Kater III was een achterneef van de vorige aangebrande heer. Hij had een gigantisch fruitbedrijf, de man deed voltijds in blozende appelwangen en stollende sappen. De gezonde goesting om dagelijks door te bijten droop in zijn bloeiende bedrijf van de takken van de bomen. Zijn werkvolk bestond voornamelijk uit jonge pluksters. De baas nam zelf hun grijpgrage handen ter harte, hij ontlokte spontane ontboezemingen. Zijn boerenbroek verschoof bij elke knipoog die werd uitgewisseld, de voorbode voor vallend fruit in zijn mannelijke mand. Ik heb de seksverhalen uit de beste bron: zijn opstandige dochter, die later aan de drank geraakte.
Ze werd thuis mishandeld, vertelde ze me. Was het door de levenswandel van haar vader of was er erger aan de hand? De seksuele veeldader valt sinds jaren niet meer te ondervragen, hij stierf door het vergif van zijn versproeid gerief, hij had zich doodgespoten.

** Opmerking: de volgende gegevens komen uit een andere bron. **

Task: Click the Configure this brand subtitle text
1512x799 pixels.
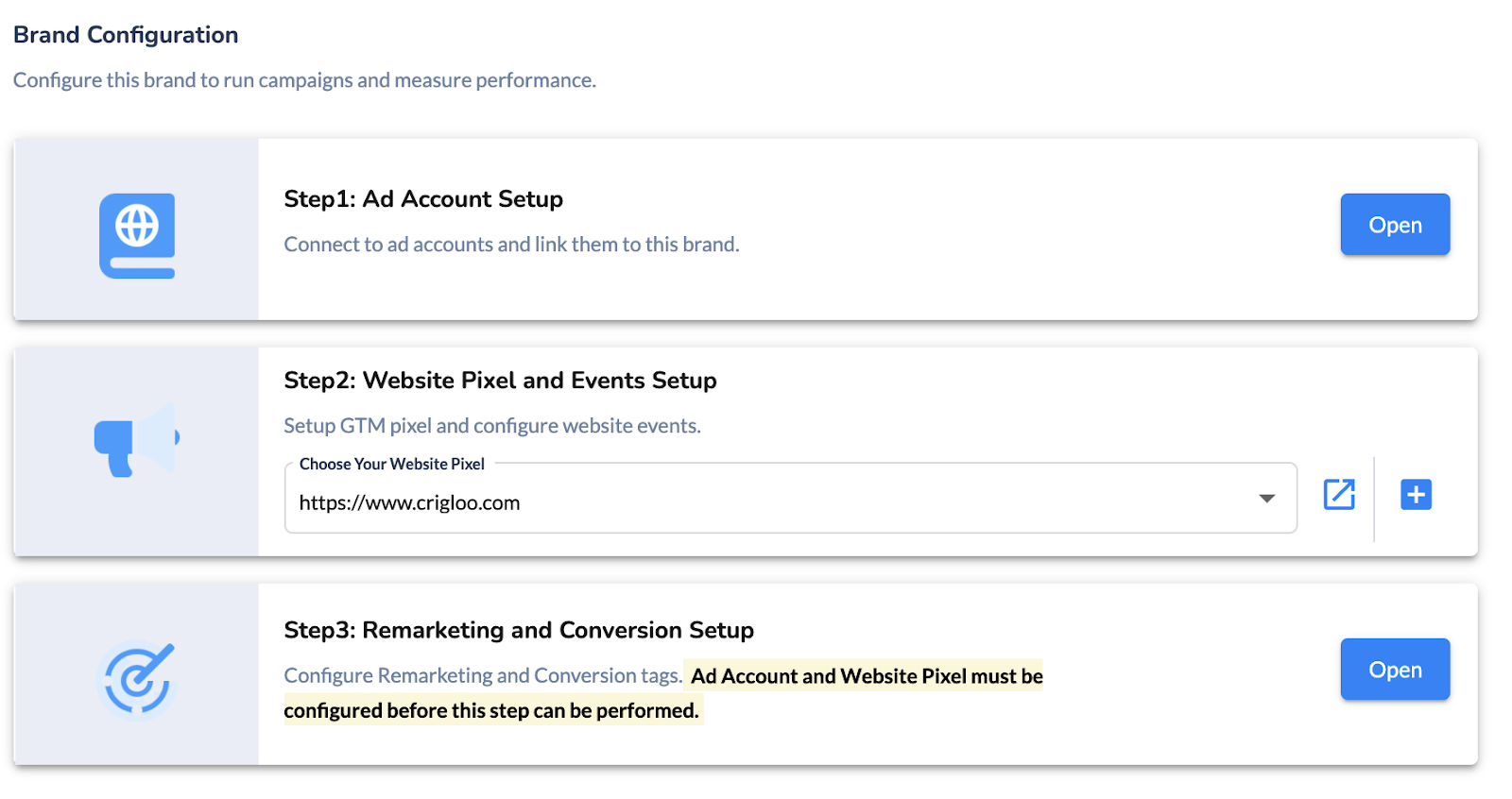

Kater IV was de meest onnozele en ridicule van alle buitenshuis-vogelaars. De man bekleedde een niet onbelangrijke post in de plaatselijke gemeenteschool. Hij voelde zich hemelhoog verheven boven het gewone dorpsgewoel. Alleen in de zwoelte kon hij zich vinden bij wat jong en vrouwelijk was, zijn geile begeerte was zijn hoogsteigen leermeester. Ik geef het meest frappante voorbeeld van hoe hij afging als vroegtijdig oude man: hij klopte tijdens de gebroste hoogmis op zondag aan bij madam Marjolein (zie column Libidobiergezin 7/8) voor een klein verzetje in bed. Maar zijn verhoopte plaats was reeds bezet, de lokale vamp ontgoochelde hem (vanuit het bovenraam) met de woorden: verschoning hoofdmeester, ik bedien momenteel uw zoon. De krolse kater mocht een seks-bestel-ticket nemen voor het volgende weekend. Hilarisch en hard, even kleurrijk als folkloristisch, maar tevens intreurig.

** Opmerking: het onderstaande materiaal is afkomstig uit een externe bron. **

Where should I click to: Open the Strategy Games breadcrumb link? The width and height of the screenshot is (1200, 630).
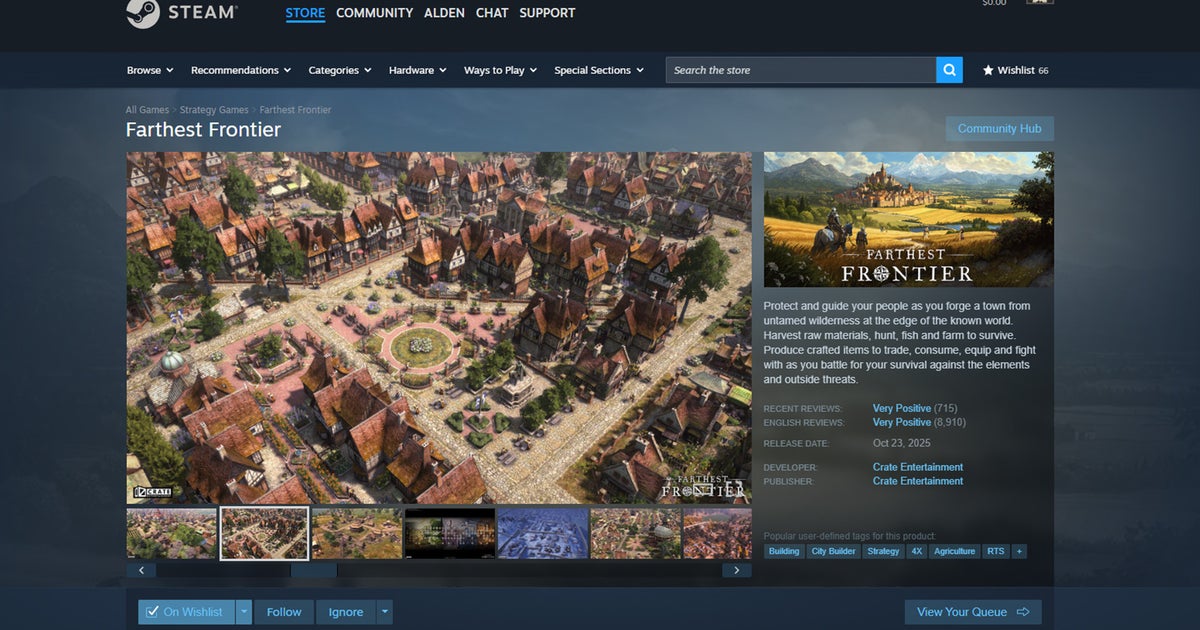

Ik heb die verhalen hier niet weergegeven om deze mensen te veroordelen, hun vlees was even zwak als het mijne later is geweest. Een zondaar mag nooit met stenen gooien. Maar ik vind het wel gepermitteerd om de hypocrisie te weren, ik wil tegen de schone schijn aanschrijven, met hard gebrachte feiten. De burgerlijk niet geoorloofde lusten waren wel degelijk in ons dorp aanwezig, wat een bezorgde lezeres als MJW ook moge beweren. Ik sluit dit hoofdstuk slechts voorlopig af, binnenkort komt het vervolg met een hitsige gang-bang die wild geïmproviseerd werd door bezopen bouwvakkers. Ze speelden op verplaatsing en zochten erotische verpozing bij een schoon gebouwde vrouw in onze straat. Je kent ze wel, beste MJW, baal maar en word rood. Als is de schijnheiligheid nog zo groot, de waarheid achterhaalt ze snel. Baalrode gaat met de billen bloot, ik bied naakt voor niks.